[Supplied material]

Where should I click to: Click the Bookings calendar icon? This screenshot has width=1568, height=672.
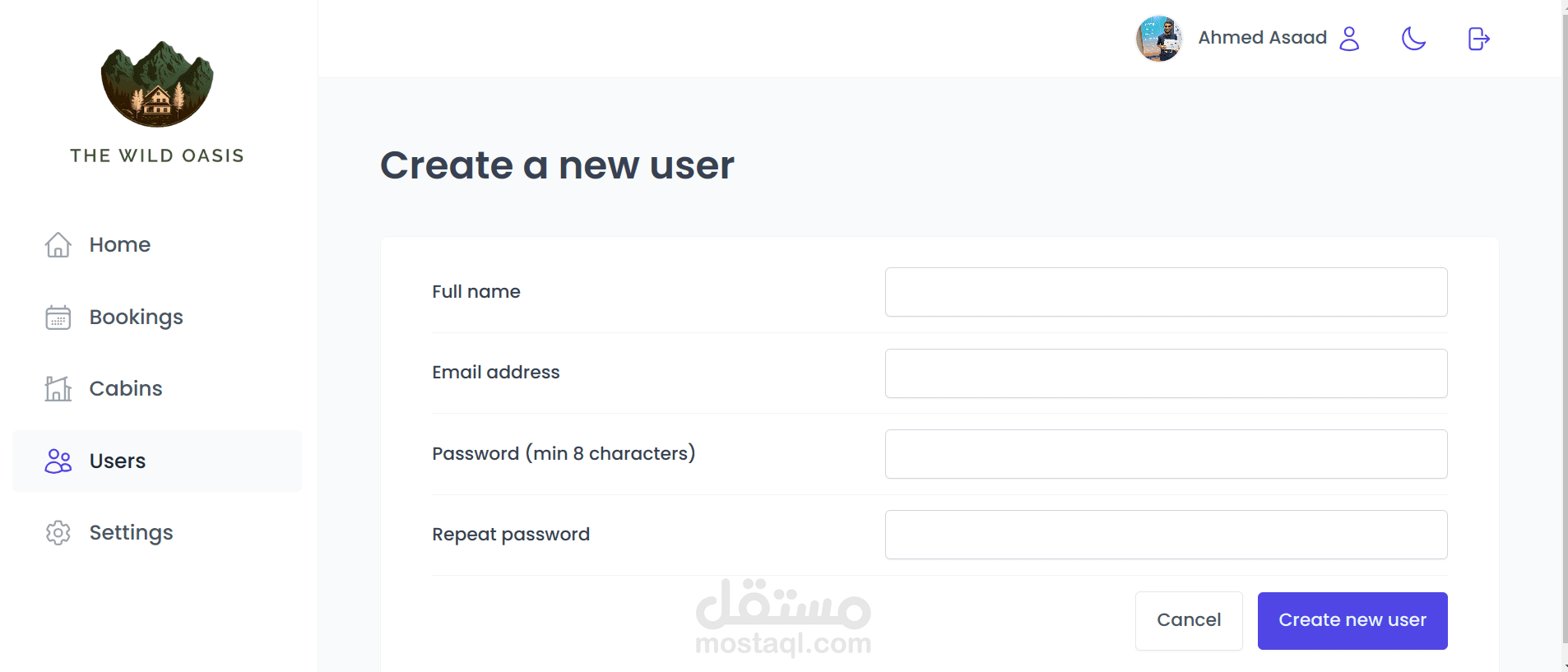click(58, 317)
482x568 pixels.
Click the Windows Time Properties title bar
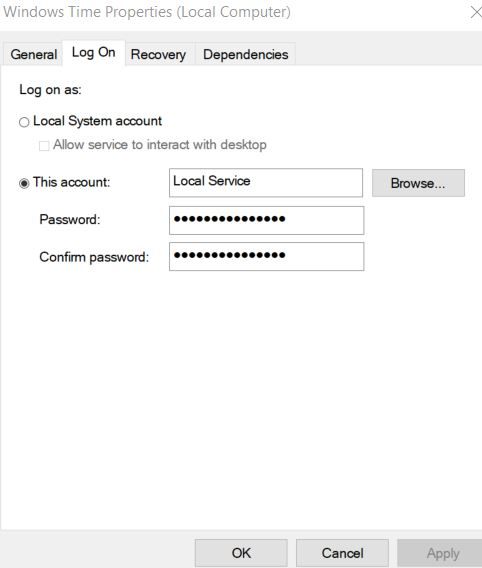click(x=147, y=12)
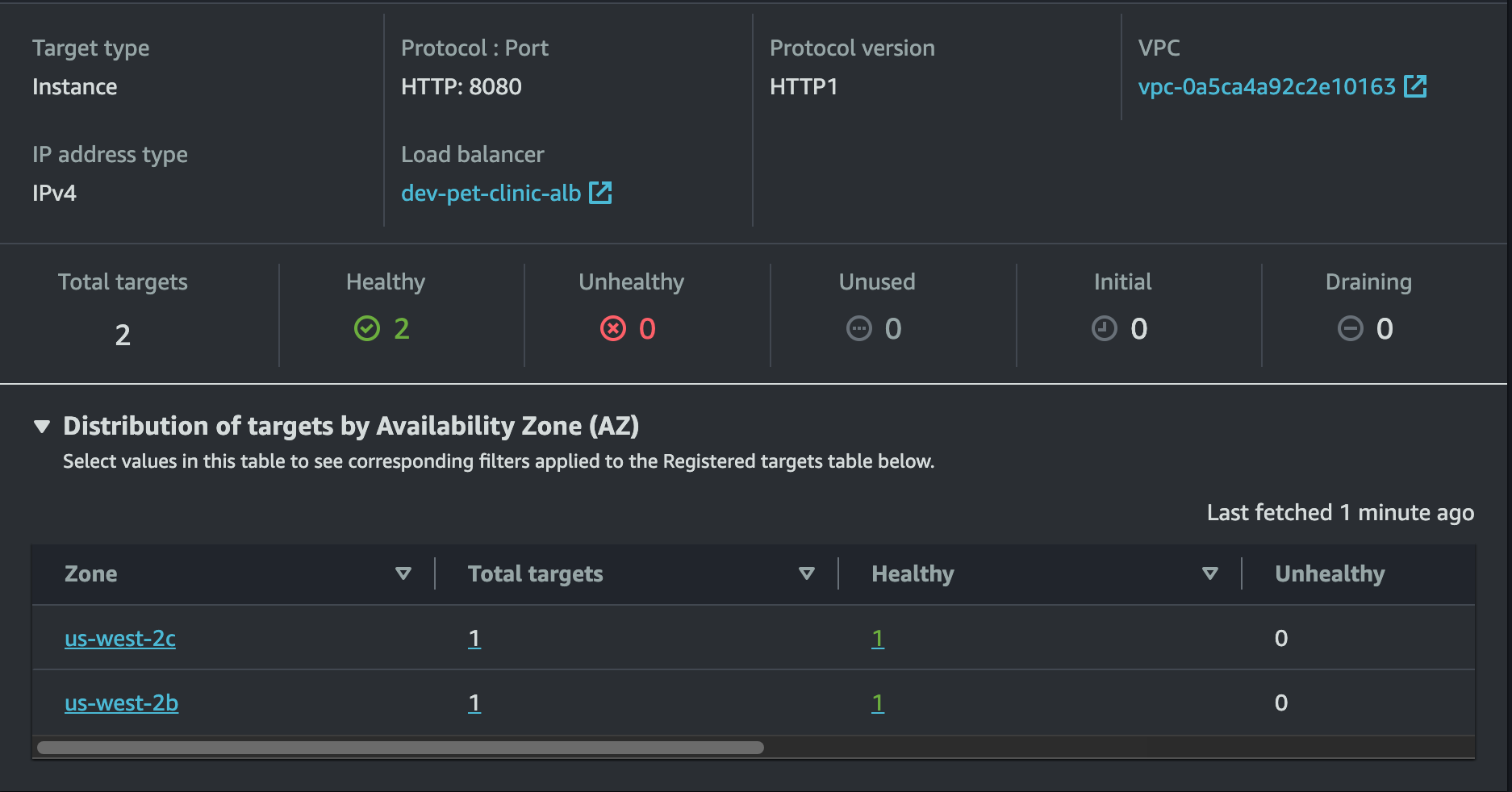
Task: Select the us-west-2b zone link
Action: pyautogui.click(x=122, y=702)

[/Supplied material]

Work to complete:
Repeat, word for word and with no pictures, only the lines running from the beginning of the data to the line that contains "482x568 pixels.".

Response:
Where should I click to: Click the Bookings calendar icon? This screenshot has width=1568, height=672.
click(58, 317)
482x568 pixels.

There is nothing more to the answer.